27.10.2009 FERRARI F430 GT ROUNDS OUT FIA GT CAREER WITH DOUBLE PODIUM AT ZOLDER

FERRARI F430GT - 2009 FIA GT CHAMPIONSHIP, ZOLDER
FERRARI F430GT - 2009 FIA GT CHAMPIONSHIP, ZOLDER
FERRARI F430GT - 2009 FIA GT CHAMPIONSHIP, ZOLDER
FERRARI F430GT - 2009 FIA GT CHAMPIONSHIP, ZOLDER

The Ferrari F430 GT's extraordinary adventure in the FIA GT Championship ended with two cars on the podium at Zolder on Sunday. After conquering the Constructors’ and Teams’ titles at the French Paul Ricard circuit earlier this month with one race still to go and for the fourth year in a row, the AF Corse Team drivers' missed out on success in the Drivers’ standings by a whisker, while the BMS and CRS Racing teams gained the second and third place in the final race at the Belgian Zolder race track.

In the last two hours of the series - which, after 13 seasons, will be divided into two series in the coming year and changing its name (GT1 World Championship and GT2 Europe) - class victory went to Richard Westbrook with the Porsche 911 GT3 RSR, followed by the Ferraris driven by Paolo Ruberti and Matteo Malucelli (BMS Scuderia Italia) and Andrew Kirkaldy and Rob Bell (CRS Racing).

The two CRS Ferraris started the race from sixth and seventh on the grid, with Antonio Garcia in No.55 and Rob Bell in No.56. Bell got the jump on Garcia as the race went green and both drivers then settled into a very good race pace. Garcia was the first to stop, handing over to Tim Mullen after 45 minutes. Bell then pitted in No.56 and Andrew Kirkaldy took to the track.

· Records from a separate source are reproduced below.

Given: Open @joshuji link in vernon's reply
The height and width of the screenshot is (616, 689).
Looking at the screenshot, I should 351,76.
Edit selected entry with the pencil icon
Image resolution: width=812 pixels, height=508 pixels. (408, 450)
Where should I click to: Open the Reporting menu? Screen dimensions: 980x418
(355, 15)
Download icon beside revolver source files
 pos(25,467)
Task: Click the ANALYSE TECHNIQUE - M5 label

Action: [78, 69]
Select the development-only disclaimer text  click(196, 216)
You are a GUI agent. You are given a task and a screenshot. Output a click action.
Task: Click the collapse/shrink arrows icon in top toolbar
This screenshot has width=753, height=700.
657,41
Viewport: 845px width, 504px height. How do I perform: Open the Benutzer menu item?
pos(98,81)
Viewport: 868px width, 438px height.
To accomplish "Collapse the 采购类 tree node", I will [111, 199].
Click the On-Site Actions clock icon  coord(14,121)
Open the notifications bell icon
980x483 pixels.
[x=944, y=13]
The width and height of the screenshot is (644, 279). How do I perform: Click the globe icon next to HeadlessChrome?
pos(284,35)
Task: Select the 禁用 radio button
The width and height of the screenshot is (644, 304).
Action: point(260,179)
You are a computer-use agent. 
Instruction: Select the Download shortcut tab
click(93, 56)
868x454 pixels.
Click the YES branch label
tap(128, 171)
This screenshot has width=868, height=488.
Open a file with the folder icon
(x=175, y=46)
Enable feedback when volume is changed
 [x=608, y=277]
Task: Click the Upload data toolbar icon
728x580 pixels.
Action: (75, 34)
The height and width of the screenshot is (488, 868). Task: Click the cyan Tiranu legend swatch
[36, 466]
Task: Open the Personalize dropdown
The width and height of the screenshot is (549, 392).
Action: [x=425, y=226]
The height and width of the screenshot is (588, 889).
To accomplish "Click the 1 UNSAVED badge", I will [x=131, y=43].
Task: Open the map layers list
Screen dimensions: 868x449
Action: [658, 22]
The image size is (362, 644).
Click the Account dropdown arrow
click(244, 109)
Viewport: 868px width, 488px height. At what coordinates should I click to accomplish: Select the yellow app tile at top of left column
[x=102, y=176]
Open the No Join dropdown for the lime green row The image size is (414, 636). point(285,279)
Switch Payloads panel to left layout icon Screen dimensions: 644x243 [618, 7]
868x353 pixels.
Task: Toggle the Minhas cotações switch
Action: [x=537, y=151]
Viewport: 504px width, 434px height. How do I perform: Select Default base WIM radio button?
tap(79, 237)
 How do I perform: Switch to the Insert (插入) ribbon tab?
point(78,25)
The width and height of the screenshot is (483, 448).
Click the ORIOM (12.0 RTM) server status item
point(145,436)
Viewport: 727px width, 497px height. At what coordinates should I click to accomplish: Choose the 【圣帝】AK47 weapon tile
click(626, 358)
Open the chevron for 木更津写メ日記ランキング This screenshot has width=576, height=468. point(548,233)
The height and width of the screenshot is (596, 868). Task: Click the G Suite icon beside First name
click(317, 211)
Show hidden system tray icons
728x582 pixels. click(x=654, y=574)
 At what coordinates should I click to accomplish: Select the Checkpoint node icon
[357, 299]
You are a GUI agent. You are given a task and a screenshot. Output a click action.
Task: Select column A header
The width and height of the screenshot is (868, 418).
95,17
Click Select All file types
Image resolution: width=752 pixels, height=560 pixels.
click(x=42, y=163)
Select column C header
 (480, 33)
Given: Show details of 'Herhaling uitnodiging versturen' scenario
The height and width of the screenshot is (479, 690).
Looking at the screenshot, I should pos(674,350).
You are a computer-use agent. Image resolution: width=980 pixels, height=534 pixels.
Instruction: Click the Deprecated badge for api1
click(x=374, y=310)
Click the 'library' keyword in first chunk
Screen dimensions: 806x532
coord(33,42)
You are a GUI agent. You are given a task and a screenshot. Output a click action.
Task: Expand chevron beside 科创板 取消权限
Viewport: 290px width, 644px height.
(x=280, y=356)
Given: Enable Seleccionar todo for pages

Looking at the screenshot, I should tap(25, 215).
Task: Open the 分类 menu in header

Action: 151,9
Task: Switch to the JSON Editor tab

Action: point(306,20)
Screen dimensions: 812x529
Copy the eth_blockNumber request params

The race was looking good for CRS Racing at half-distance with both Kirkaldy and Mullen on maximum attack. After making light work of passing another Ferrari, Mullen was chasing down a Porsche when he radioed in to say his water temperatures were rapidly rising.  

“I had a bit of contact with another car and that loosened my door,” said Mullen. “I had to keep trying to close it as I went along the straights, which I managed to do eventually but it knocked me out of my rhythm a bit. I then caught a Porsche but as we went through the first chicane I was unsighted and clobbered the kerb.” Unfortunately the kerb damaged his radiator and all he could do was come back to the pits and retire.

At this point in the race there was an information blackout when the timing screens froze and then went off completely. Kirkaldy in the meantime was pressing on and running very strongly in second place. After the final run of pit-stops Bell was back in the car and running in third place behind Westbrook’s Porsche and Ruberti’s Ferrari. The positions held until the end of the race so Bell and Kirkaldy took their third podium finish of the season. “It has been a very hard season for us for many reasons,” said Bell in the post-race press conference. “This was actually a very quiet race for us. We started well, passed a few cars and rounded the season off the season on a high so we can’t really ask for more than that.”

Andrew Kirkaldy continued: “The pit crew did a great job today and our strategy worked very well.  Porsche were very clever this weekend with their ‘getting rid of weight’ strategy so we were pretty handicapped from that perspective. In spite of all that we were almost in contention for the win. If the race had gone on any longer who knows what might have happened?" Meanwhile there was just a fourth place finish to show for the F430 GT driven by the previous champion Toni Vilander for the AF Corse team, slowed down by 100 kg of ballast and forced to an additional pit stop to change his car’s tyres.